Kurang dari dua belas jam empat distrik telah porak-poranda, seperti
terjarah dengan sengaja. Kejadian yang berurutan itu membuatku
berfikir tidak tenang ada disini bersama dengan mereka yang
sebelumnya bertugas sebagai tim evakuasi. Dengan diam-diam aku
mulai mengambil dua tabung oksigen sebagai bekal pelarian ku. Lali
distrik ke lima, satu-satunya distrik yang masih bertahan disekitar sini.
Satu-satunya distrik yang seperti tidak terkena musibah yang menimpa
keempat distrik lainnya, menjadi tujuanku.

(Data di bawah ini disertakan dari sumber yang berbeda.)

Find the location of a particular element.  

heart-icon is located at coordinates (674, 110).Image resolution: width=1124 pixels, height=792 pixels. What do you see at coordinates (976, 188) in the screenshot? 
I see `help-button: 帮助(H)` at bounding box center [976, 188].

Dengan dua oksigen tabung dan jas tim evakuasi yang didesain khusus
melawan suhu ekstrem. Ditengah malam yang dingin, hingga membuat
seluruh tubuhku menggigil ku terjang dengan nekat. Aku sudah tidak
mau lagi berada di kelompok orang-orang itu!. Beruntung kami
menginap ditempat yang dekat dengan distrik lima tempat yang
menjadi tujuanku, jaraknya kurang dari lima ratus meter. Meski begitu
aku tetap berlari ditengah-tengah jalan, aku tidak mau sampai
beberapa orang itu terbangun dan menyadari aku tidak disana
sedangkan jarak ku masih dekat dengan mereka. Dengan cepat aku
ingin menciptakan jarak, kalaupun ketahuan maka aku harus sudah
sampai.

Dan akhirnya aku sampai ke distrik lima, rasa khawatirku pun menguap.

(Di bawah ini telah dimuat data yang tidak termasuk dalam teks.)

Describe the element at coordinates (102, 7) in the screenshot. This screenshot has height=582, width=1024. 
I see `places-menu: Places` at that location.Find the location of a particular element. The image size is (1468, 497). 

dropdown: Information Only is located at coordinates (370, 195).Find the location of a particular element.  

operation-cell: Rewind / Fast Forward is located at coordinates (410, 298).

Aku selamat!. Namun detik berikutnya jantungku berdebar kencang,
salah satu mobil yang pernah kutumpangi saat menjadi tim evakuasi
berada disana. Dengan pasokan tabung oksigen, bahan pangan dan
beberapa kardus barang yang tidak ku ketahui. Kali ini tabung oksigen
dan bahan pangan dibawa secara melimpah seolah-olah panen telah
datang. Terlebih lagi tempat itu terlihat seperti markas tersembunyi.